Email and text messages from scammers usually show signs that you’re dealing with a crook. There are spelling errors, threats to act now and suspicious links. It’s not always so easy to tell when a phone call is coming from a scammer, but we’re here to help. Tap or click here for five surefire phrases that you’re talking to a scammer on the phone.
It turns out there’s yet another way to tell when you’re dealing with a phone scammer: the area code. These three digits indicate the regional location of a phone number within the United States.
How can an area code tell you that a scammer is calling? Read on to find out.
The ol’ area code switcheroo
When you get a call from a number that is outside the country, it’s a red flag. Unless you’re expecting a call from Nigeria, don’t answer it!
Clever crooks have found a workaround, Inc.com reports. They’re making their calls using an area code (473) that appears to be domestic but is actually the area code for the island of Grenada and other islands. Despite being outside the U.S., these areas use the same country code as ours: +1.
There are a few ways scammers are targeting victims via these numbers:
- They call and hang up before anyone answers.
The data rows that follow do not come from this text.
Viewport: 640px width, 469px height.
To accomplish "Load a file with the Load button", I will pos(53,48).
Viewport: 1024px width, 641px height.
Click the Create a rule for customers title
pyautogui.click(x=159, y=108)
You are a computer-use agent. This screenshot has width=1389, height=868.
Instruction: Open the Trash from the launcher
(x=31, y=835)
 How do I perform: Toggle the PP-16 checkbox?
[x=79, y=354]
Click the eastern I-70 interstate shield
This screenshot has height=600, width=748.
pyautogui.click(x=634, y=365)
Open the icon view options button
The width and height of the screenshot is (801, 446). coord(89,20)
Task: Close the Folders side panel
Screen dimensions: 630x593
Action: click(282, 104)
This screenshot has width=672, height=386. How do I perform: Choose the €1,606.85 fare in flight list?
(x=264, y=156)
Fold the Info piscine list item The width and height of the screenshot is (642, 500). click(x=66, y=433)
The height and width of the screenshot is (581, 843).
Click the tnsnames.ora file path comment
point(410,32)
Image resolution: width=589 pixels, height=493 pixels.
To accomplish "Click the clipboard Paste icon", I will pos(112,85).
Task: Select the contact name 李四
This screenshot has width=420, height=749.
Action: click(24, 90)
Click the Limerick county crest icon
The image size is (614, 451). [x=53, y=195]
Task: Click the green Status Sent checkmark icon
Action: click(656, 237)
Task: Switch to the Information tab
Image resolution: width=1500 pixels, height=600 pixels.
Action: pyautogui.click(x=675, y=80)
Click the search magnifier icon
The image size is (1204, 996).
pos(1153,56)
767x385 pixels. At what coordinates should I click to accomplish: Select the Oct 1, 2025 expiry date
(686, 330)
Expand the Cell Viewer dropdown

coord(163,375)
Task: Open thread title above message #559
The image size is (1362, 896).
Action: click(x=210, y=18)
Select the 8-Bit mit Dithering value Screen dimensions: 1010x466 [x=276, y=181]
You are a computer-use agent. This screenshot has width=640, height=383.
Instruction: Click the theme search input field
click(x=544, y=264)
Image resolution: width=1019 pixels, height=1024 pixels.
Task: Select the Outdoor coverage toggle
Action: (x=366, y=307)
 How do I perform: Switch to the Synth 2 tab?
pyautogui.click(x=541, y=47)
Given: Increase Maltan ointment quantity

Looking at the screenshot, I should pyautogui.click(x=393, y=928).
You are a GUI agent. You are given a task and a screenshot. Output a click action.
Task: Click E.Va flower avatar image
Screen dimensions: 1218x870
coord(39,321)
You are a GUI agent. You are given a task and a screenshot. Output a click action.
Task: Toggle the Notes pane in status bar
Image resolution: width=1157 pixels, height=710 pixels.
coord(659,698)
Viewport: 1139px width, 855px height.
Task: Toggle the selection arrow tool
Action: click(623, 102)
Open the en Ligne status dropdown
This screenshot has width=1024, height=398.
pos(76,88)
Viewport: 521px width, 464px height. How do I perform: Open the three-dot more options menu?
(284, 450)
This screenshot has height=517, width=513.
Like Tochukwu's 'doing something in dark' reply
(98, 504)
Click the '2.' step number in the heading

They’ll use an autodialer to do this several times, hoping you’ll eventually call back.
- They’ll also call and play a recording of someone in distress and then hang up. Again, they’re banking on you calling back.
- They also employ this trick while pretending to be someone in authority: a collection agency, member of law enforcement or doctor treating a relative.
- In the third version of the scam, a criminal sends a text message similar to the voice recording trick. They’ll write that they need help and need you to text or call back. The message may seem like it was sent to the wrong person by accident, but it went exactly where it needs to go — an unsuspecting victim.
If you call or text back a 473 number, you’ll quickly run up your phone bill. This is similar to earlier scams involving numbers with a 900 area code. Remember those?
If someone is in distress, why would they call a stranger? They’d call their local authorities. Don’t engage with these liars.
RELATED: Warning: Scammers are pretending to be your cable and internet company
Watch out for these other area codes, too
Scammers run these campaigns from outside the U.S. while making you think they’re calling from inside the country.
In addition to the 473 and 900 area codes, here are more area codes that should raise red flags for you.
International area codes that use the +1 country code:
- 242 — Bahamas
- 441 — Bermuda
- 784 — St. Vincent and Grenadines
- 246 — Barbados
- 473 — Grenada, Carriacou and Petite Martinique
- 809, 829 and 849 — Dominican Republic
- 264 — Anguilla
- 649 — Turks and Caicos
- 868 — Trinidad and Tobago
- 268 — Antigua
- 664 — Montserrat
- 876 — Jamaica
- 284 — British Virgin Islands
- 721 — Sint Maarten
- 758 — St. Lucia
- 869 — St. Kitts and Nevis
- 345 — Cayman Islands
- 767 — Dominica
U.S. Territories that use the +1 country code
- American Samoa — 684
- Guam — 671
- Northern Mariana Islands — 670
- Puerto Rico — 787 and 939
- U.S. Virgin Islands — 340
Remember, scammers can spoof phone numbers from any area code, not just the ones listed here.
The bottom line: If you don’t recognize a phone number, don’t answer. If it’s a legitimate important call, they’d leave a voicemail.